The patients had "terminal meningitis" in 1930 and died after injection with thimerosal? Imagine that. Given that penicillin had not been discovered yet, I would have been surprised if any of them lived.

Double standards in looking at "conflicts of interest." RFK Jr. goes on and on about alleged conflicts of interest by vaccine researchers who accept funding from pharmaceutical companies, going so far as to imply that the Institute of Medicine reports of 2001 and 2004 that stated that there is no link between mercury and autism were basically done at the behest of the pharmaceutical companies, never mind the comprehensive review of the literature in 2004 that also failed to find a link. It's the usual conspiracy-mongering insinuations we hear from antivaccination activists and other types of cranks. However, in marked contrast, RFK Jr. approvingly cites the research of Dr. Mark Geier and his son David, both of whom are activists for the mercury-autism crowd, never once mentioning that Dr. Geier is a professional expert witness for vaccine plantiffs, who has been involved in over 100 legal cases brought against vaccine manufacturers and the government on behalf of parents and whose testimony has been disallowed in some for not being sufficiently qualified. Dr. Geier's son David runs a company called MedCon, a medical-legal consulting firm that helps vaccine injury claimants to obtain money from both the National Vaccine Injury Compensation Program and through civil litigation.

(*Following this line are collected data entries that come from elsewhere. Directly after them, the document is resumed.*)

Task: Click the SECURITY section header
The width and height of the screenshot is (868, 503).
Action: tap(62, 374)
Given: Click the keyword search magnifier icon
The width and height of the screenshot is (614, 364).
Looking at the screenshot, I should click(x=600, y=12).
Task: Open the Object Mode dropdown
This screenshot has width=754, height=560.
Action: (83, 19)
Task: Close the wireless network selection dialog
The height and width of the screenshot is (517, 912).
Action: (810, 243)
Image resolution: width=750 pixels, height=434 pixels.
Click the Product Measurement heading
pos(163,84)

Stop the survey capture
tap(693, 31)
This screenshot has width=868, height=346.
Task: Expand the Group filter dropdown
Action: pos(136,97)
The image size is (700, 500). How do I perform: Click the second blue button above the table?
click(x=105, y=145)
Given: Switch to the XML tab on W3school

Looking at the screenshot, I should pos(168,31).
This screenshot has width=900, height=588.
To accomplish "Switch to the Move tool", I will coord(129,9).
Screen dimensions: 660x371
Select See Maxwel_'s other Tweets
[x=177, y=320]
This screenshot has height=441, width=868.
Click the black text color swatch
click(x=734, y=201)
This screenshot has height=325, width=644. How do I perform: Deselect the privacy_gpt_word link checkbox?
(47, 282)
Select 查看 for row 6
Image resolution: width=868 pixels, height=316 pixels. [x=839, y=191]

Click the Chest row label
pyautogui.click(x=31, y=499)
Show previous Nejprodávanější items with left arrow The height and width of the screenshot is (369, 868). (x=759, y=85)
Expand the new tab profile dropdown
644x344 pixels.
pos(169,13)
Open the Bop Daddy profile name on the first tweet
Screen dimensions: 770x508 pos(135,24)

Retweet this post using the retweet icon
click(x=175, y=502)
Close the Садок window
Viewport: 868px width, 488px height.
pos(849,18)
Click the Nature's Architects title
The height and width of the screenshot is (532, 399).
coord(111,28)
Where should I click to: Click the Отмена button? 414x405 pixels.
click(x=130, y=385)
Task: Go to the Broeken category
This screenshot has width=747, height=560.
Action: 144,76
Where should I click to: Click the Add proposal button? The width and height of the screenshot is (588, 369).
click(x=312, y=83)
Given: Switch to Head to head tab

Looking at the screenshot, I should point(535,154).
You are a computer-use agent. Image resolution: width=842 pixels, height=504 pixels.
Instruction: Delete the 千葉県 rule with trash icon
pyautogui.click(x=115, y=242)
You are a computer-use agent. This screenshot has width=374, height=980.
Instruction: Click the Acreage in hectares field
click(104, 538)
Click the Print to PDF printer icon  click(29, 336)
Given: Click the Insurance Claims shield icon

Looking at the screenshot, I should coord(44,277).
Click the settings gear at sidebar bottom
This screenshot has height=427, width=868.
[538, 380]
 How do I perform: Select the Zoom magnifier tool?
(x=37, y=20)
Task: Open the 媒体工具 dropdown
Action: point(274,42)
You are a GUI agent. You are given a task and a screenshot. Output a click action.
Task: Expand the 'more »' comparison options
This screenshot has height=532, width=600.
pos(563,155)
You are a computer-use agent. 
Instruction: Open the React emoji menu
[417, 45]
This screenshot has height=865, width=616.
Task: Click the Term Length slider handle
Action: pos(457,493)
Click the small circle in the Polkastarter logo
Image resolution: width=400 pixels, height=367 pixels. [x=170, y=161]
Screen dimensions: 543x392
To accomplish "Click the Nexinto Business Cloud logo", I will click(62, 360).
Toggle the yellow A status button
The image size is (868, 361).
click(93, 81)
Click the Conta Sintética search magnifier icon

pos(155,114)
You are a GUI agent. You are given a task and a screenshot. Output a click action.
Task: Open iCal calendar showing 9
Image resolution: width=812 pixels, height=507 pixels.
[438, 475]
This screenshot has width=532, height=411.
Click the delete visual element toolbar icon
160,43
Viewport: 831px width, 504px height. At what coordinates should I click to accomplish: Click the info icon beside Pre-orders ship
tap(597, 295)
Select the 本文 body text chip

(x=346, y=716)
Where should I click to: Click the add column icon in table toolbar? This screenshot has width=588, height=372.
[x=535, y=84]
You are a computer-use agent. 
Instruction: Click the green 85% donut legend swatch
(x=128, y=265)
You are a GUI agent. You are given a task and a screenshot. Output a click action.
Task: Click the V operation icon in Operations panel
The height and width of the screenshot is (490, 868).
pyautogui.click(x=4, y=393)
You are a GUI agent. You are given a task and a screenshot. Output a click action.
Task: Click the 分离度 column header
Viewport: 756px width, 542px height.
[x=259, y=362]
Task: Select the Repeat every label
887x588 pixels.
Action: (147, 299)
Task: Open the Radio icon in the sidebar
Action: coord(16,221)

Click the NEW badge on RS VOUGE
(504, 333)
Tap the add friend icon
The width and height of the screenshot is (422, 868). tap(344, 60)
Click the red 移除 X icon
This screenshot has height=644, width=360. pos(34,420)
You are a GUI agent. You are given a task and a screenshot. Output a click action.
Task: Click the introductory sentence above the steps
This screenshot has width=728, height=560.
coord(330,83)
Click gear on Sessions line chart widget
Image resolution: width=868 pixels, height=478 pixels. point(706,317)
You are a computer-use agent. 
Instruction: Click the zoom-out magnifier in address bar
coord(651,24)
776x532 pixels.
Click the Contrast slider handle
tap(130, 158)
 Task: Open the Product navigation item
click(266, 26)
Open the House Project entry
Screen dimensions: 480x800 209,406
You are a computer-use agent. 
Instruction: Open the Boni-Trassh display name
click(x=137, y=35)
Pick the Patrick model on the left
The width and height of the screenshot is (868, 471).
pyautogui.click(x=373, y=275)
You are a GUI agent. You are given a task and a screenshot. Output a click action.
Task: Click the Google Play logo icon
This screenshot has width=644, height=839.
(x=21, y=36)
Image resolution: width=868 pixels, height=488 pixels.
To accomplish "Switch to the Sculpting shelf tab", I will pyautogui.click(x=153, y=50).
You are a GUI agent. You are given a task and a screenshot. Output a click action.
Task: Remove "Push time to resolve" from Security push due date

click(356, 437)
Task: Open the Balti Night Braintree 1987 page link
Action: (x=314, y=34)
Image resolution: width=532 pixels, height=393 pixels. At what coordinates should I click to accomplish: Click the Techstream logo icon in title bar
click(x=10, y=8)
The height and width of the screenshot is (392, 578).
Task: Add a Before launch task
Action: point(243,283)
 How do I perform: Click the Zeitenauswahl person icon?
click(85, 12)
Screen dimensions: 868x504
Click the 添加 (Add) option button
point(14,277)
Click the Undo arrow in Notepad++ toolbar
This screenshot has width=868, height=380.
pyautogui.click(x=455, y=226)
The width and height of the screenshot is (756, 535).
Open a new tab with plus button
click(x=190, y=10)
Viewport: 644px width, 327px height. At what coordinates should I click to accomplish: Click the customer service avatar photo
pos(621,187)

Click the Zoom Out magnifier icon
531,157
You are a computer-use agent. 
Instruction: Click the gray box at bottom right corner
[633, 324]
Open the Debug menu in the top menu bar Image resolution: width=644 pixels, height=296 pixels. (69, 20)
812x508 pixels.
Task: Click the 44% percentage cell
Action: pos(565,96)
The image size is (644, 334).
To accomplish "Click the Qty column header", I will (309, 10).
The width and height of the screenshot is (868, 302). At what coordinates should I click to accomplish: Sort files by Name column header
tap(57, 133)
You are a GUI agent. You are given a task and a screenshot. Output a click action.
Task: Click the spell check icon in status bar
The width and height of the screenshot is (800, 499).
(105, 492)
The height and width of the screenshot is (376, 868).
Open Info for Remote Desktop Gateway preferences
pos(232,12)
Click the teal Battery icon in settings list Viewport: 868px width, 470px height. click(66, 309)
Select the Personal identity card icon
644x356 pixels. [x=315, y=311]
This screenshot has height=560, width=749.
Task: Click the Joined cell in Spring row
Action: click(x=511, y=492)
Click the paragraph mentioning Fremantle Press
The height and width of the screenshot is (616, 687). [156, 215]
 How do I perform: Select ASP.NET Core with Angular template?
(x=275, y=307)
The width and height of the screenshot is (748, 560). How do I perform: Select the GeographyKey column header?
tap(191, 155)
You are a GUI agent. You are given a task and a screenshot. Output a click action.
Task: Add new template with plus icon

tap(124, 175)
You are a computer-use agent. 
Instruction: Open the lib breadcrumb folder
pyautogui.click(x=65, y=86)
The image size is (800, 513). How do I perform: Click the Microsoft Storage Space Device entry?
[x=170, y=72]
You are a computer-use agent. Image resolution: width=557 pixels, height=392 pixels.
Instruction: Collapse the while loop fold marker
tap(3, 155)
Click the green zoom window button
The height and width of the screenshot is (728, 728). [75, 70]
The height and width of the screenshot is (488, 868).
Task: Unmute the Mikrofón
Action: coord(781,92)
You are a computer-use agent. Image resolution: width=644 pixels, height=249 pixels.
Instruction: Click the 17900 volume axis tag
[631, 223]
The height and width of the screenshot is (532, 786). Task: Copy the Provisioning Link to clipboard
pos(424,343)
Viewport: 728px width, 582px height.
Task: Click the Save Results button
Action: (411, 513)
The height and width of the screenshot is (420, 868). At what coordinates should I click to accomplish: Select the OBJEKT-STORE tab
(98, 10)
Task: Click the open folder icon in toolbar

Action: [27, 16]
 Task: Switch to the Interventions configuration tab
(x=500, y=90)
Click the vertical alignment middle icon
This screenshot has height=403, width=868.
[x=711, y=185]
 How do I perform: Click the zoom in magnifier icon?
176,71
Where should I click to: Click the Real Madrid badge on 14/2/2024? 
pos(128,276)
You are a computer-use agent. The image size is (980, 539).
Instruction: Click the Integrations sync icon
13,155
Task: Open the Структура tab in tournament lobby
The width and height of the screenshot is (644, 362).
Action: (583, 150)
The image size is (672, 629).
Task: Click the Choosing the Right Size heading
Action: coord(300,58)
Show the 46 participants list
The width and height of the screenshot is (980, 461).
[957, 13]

Hmmm. Sounds to me as though the Geiers have a definite financial conflict of interest when it comes to vaccine studies, and they have published several studies that are widely cited by antivaccination activists as "proof" of a mercury-autism link. None of their studies has ever failed to show such a link. I wonder why RFK didn't see fit to mention that, given his great concern over conflicts of interest in vaccine research. He also didn't mention that the Geiers have used shoddy study methodology and also engaged in data collection irregularities, drawing a rebuke from the CDC and suspension of Dr. Geier's IRB approval from Kaiser-Permanente. Overall, RFK Jr. seems pretty selective in his outrage over conflicts of interest and shoddy research, doesn't he?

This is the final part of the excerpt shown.